We haven't seen that much logo churn yet. But next year a lot of companies are going to start going out of business and it's going to happen over the next two years. So you're simply going to see logo churn rates, say, among small businesses, go from like a historical norm of 15% to maybe 25 or 30.View on YouTube
Explanation

Public data on SaaS churn over 2023–2024 is mostly (a) aggregate across all customer segments and (b) reported as broad benchmarks, not precise time‑series for small‑business logo churn.

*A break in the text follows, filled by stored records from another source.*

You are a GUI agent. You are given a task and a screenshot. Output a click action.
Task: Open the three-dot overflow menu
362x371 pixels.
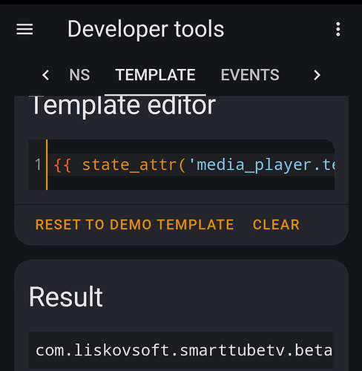point(338,29)
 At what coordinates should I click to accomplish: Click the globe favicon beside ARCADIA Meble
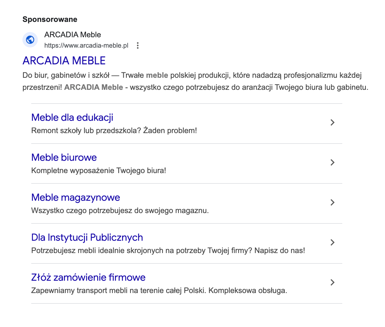point(30,40)
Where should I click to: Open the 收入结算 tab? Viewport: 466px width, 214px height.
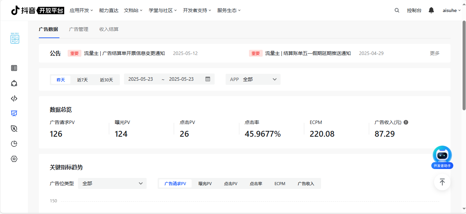[109, 29]
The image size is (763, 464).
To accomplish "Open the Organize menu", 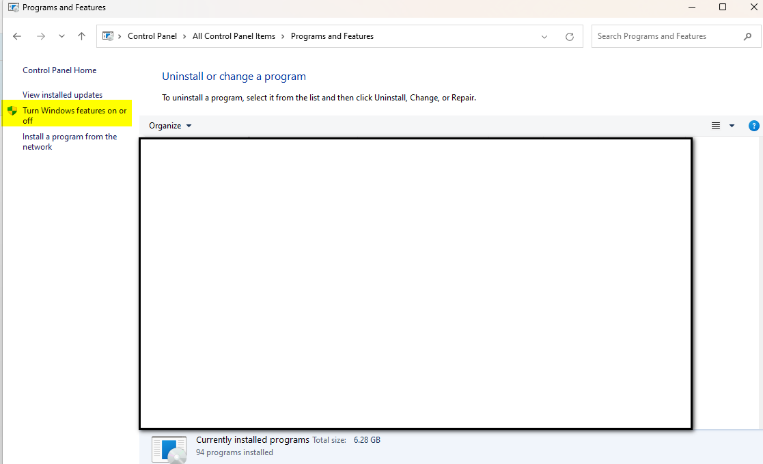I will point(170,126).
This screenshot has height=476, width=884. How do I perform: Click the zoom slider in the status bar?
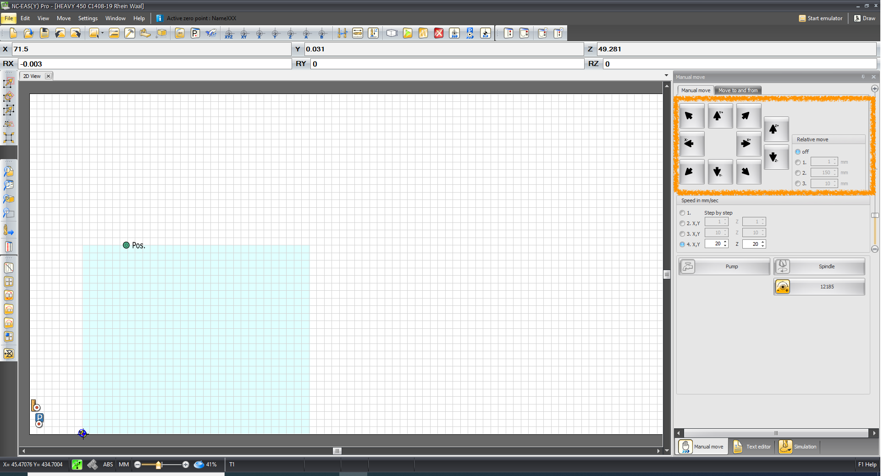tap(159, 465)
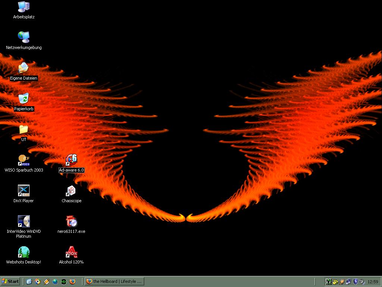Switch to the Hellboard Firefox taskbar window
Viewport: 382px width, 287px height.
pos(114,281)
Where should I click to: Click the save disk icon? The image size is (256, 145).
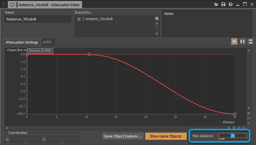(x=223, y=5)
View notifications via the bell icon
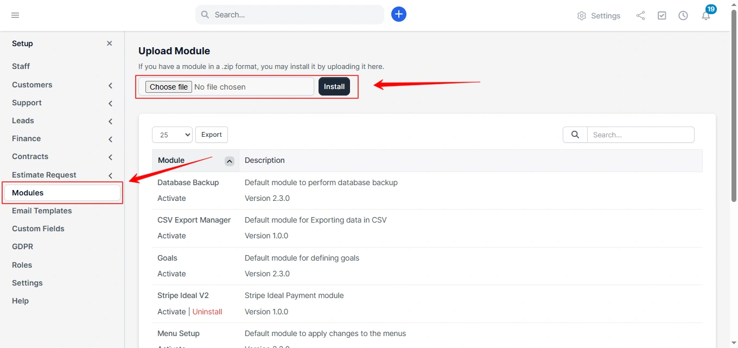The width and height of the screenshot is (738, 348). click(705, 16)
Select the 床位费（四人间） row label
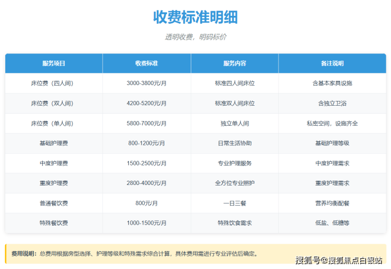This screenshot has width=391, height=269. pyautogui.click(x=54, y=84)
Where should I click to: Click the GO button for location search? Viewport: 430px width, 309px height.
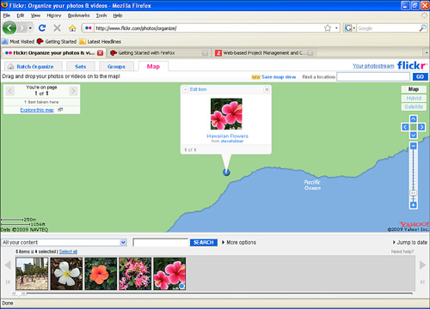[420, 76]
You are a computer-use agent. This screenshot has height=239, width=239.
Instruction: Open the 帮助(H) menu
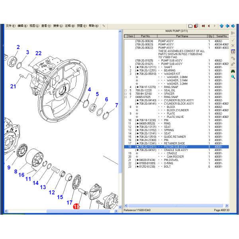94,25
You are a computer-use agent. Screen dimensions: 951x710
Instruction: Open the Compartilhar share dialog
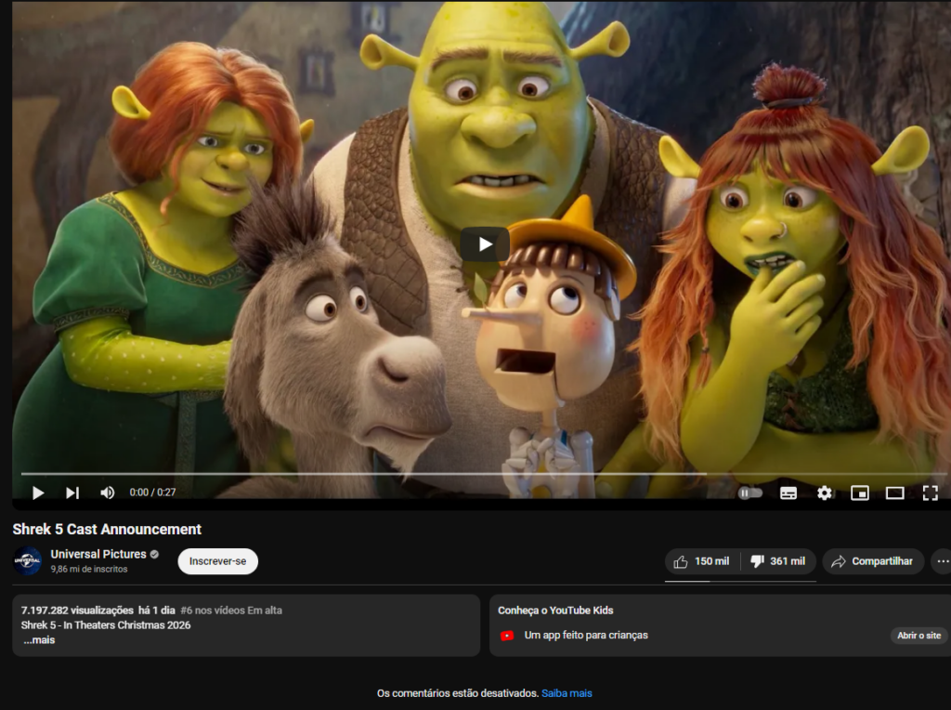tap(873, 561)
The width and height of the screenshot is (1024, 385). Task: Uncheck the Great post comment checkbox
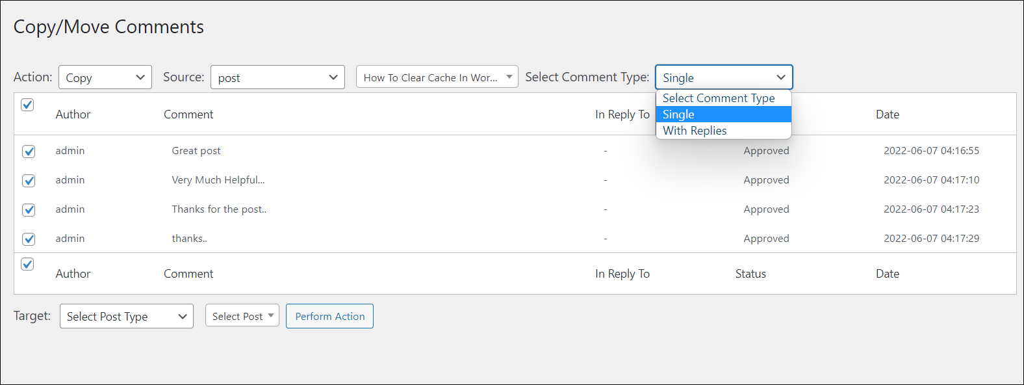[29, 152]
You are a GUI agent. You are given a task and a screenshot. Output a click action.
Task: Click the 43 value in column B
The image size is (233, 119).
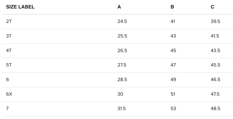173,36
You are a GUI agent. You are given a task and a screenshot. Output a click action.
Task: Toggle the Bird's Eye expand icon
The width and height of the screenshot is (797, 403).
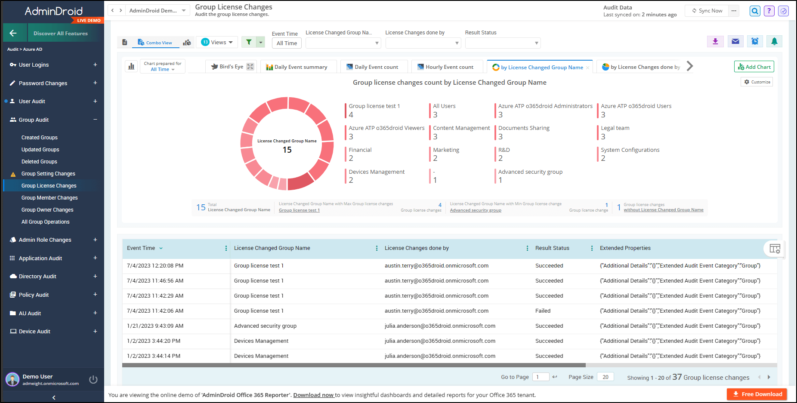(250, 67)
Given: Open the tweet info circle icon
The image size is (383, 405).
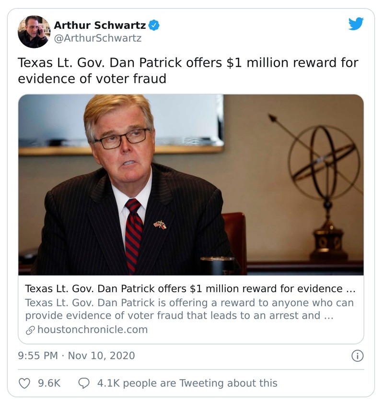Looking at the screenshot, I should (x=357, y=356).
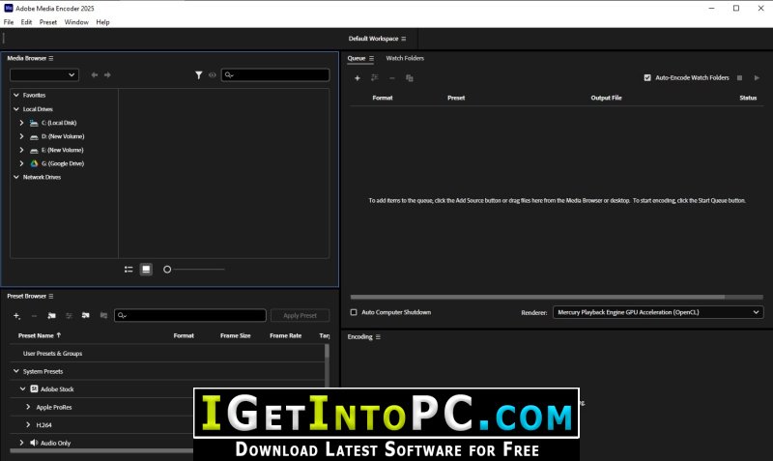Click the Create New Preset plus icon
Image resolution: width=773 pixels, height=461 pixels.
click(x=16, y=315)
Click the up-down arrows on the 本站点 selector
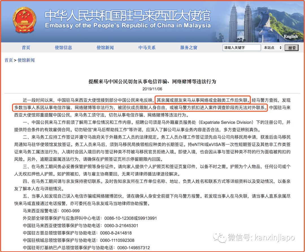Image resolution: width=305 pixels, height=252 pixels. tap(280, 48)
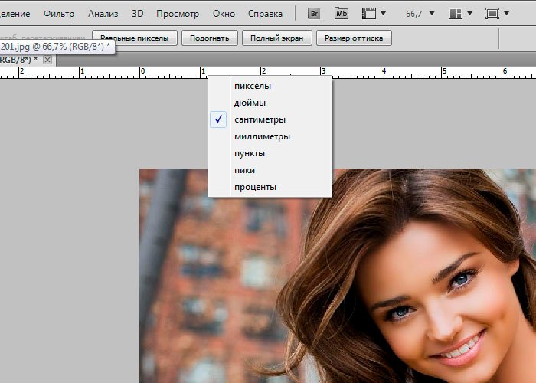Click the Подогнать button
Image resolution: width=536 pixels, height=383 pixels.
click(209, 38)
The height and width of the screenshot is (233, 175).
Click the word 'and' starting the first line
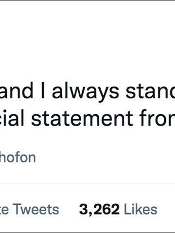click(16, 91)
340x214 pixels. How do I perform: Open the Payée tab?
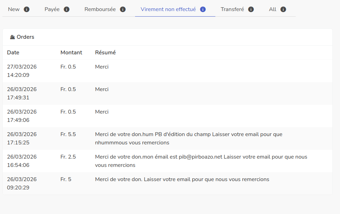[x=52, y=9]
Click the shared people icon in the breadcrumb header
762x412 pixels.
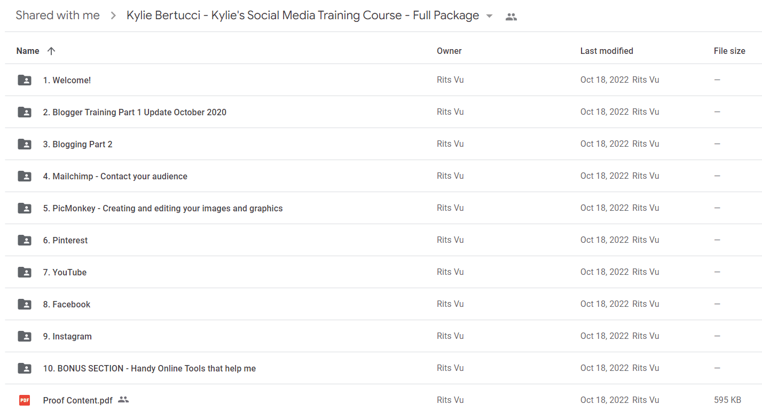click(511, 17)
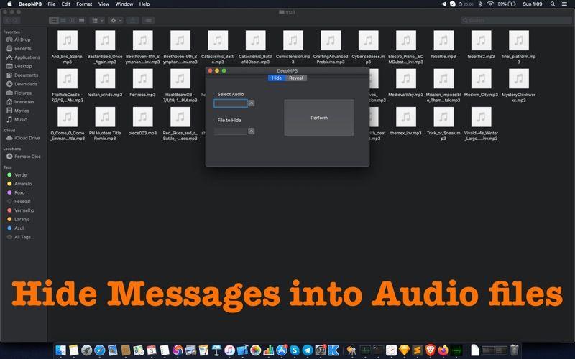The width and height of the screenshot is (575, 359).
Task: Click the Select Audio input field
Action: pyautogui.click(x=230, y=103)
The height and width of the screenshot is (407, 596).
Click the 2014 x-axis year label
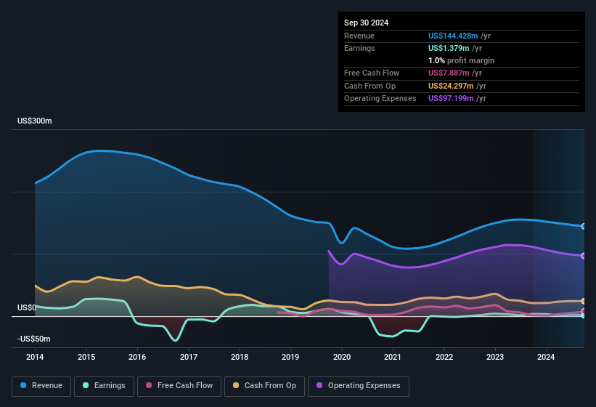point(35,357)
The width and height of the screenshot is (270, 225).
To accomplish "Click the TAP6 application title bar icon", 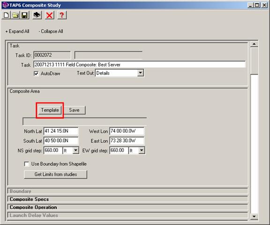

• KeyBanc’s widely cited Private SaaS surveys show median overall annual logo churn around 13% in both their 2022 and 2023 data, with no evidence of an industry‑wide spike to 25–30% logo churn during that period.(snohat.com) These figures are not broken out specifically for small‑business customers. • For SMB segments specifically, a Bessemer Venture Partners guide (about two years old) already described typical SMB churn ranges like 15–20% annually as “good,” with 10–15% or lower considered better, implying mid‑teens churn was already normal for SMB SaaS prior to or around the start of the prediction window, not a low baseline that later spiked.(bvp.com) • Newer benchmark articles (2024–2025) often say small‑business / consumer SaaS churn of roughly 20–30% annually is common, again as a structural norm rather than as a recently observed jump traceable to 2023–2024 macro conditions.(tomorrowdesk.com) • Company‑specific commentary supports the idea that SMB churn is structurally higher, not that it suddenly surged from ~15% to 25–30%. For example, ZoomInfo’s finance leadership in 2024 talks about natural SMB churn “close to 20%” largely because many small customers eventually shut down, but frames this as an inherent feature of the SMB segment, not as an unusually elevated rate unique to 2023–2024.(in.marketscreener.com)

Because (1) the best quantitative sources aggregate all customer sizes, (2) SMB‑only churn benchmarks are presented as broad ranges without clear pre‑ vs post‑2023 deltas, and (3) no sector‑wide evidence shows SMB logo churn specifically rising from a stable ~15% to a sustained 25–30% in 2023–2024, we cannot confidently say whether Sacks’s specific forecast about magnitude and change in small‑business logo churn came true. The timeframe has passed, but the available data are too coarse and inconsistent to judge the prediction as clearly right or clearly wrong, so the fairest rating is ambiguous.